Detecting SO2 and CF4 under high concentration SF6 Using V-shaped Cavity Enhanced Raman Spectroscopy

As an important and widely used electrical equipment, GIS (gas insulated switchgear) greatly affects the stability and safety of the entire power grid. By detecting the concentration of SF 6 decomposed component gases in GIS, we can judge the faults existing in the GIS, and prevent the corrosive decomposed gases from damaging the insulation. However, existing SF 6 decomposition component detection methods can are difficult to achieve relatively accurate simultaneous detection of multi-component gases. In this paper, a method using cavity enhanced Raman spectroscopy was developed to simultaneously detect SO 2 and CF 4 under high concentration SF 6 . Based on frequency-locking cavity enhancement technology, we coupled laser light with a wavelength of 642 nm and a power of about 50 mW into a V-shaped resonant cavity, and realized three orders of power enhancement.
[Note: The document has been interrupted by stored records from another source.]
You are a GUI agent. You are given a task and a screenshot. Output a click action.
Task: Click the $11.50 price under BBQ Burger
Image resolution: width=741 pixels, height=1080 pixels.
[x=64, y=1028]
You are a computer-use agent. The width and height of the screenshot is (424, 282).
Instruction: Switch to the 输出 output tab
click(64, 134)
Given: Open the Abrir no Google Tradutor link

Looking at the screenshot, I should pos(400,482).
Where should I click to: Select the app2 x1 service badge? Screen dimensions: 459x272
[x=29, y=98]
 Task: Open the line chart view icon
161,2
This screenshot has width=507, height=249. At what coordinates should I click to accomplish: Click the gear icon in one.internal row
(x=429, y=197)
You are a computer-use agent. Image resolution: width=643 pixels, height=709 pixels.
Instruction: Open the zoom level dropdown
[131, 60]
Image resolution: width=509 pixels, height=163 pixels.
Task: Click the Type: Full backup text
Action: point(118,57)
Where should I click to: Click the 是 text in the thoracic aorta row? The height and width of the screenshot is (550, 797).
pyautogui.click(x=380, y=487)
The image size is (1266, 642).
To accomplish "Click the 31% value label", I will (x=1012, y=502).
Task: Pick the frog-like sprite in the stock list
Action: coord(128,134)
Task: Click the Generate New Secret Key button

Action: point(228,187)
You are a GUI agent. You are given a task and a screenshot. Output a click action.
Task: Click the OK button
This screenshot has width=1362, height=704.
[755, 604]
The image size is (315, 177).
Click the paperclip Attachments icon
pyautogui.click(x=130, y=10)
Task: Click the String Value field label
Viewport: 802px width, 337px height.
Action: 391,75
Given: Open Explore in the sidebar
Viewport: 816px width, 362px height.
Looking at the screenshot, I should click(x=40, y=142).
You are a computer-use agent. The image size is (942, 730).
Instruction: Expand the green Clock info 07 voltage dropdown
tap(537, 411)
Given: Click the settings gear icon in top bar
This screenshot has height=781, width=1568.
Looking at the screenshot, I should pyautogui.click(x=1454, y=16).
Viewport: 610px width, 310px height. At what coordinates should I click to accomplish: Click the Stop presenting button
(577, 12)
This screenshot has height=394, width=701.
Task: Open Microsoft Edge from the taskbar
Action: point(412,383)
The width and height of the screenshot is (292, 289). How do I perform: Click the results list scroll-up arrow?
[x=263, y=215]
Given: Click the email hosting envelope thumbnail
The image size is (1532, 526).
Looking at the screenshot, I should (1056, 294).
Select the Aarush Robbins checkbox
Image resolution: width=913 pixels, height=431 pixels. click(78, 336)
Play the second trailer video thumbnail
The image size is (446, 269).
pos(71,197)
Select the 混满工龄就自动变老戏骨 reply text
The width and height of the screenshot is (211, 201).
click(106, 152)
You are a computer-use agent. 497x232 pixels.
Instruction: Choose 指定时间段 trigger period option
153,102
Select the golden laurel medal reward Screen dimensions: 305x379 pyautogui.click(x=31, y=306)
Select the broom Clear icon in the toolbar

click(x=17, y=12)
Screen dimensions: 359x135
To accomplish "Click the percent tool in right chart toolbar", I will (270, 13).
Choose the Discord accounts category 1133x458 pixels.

Due to the special V-shaped structure of the resonant cavity, the direct reflected light from the cavity mirror will not feedback to the laser, thereby avoiding false locking. Under 1 atmosphere pressure, Raman spectroscopy of CF 4 and SO 2 with a concentration of 1% was obtained. The characteristic Raman spectral lines of CF 4 and SO 2 were determined as 909 cm−1 and 1151 cm−1, respectively. responding to their v1 transition. And the Raman spectrum of CF 4 and SO 2 under the pressure of gradient distribution was obtained, it was found that the Raman characteristic peak intensity of CF 4 and SO 2 was highly linear between pressure relationship. Besides, the mixed gas of CF 4 and SO 2 under high concentration SF 6 was detected simultaneously without any interference. This study laid the foundation for Raman spectroscopy for the detection and quantitative analysis of SF 6 decomposed gas components, indicating that Raman spectroscopy has great potential in the field of SF 6 decomposed gas component detection.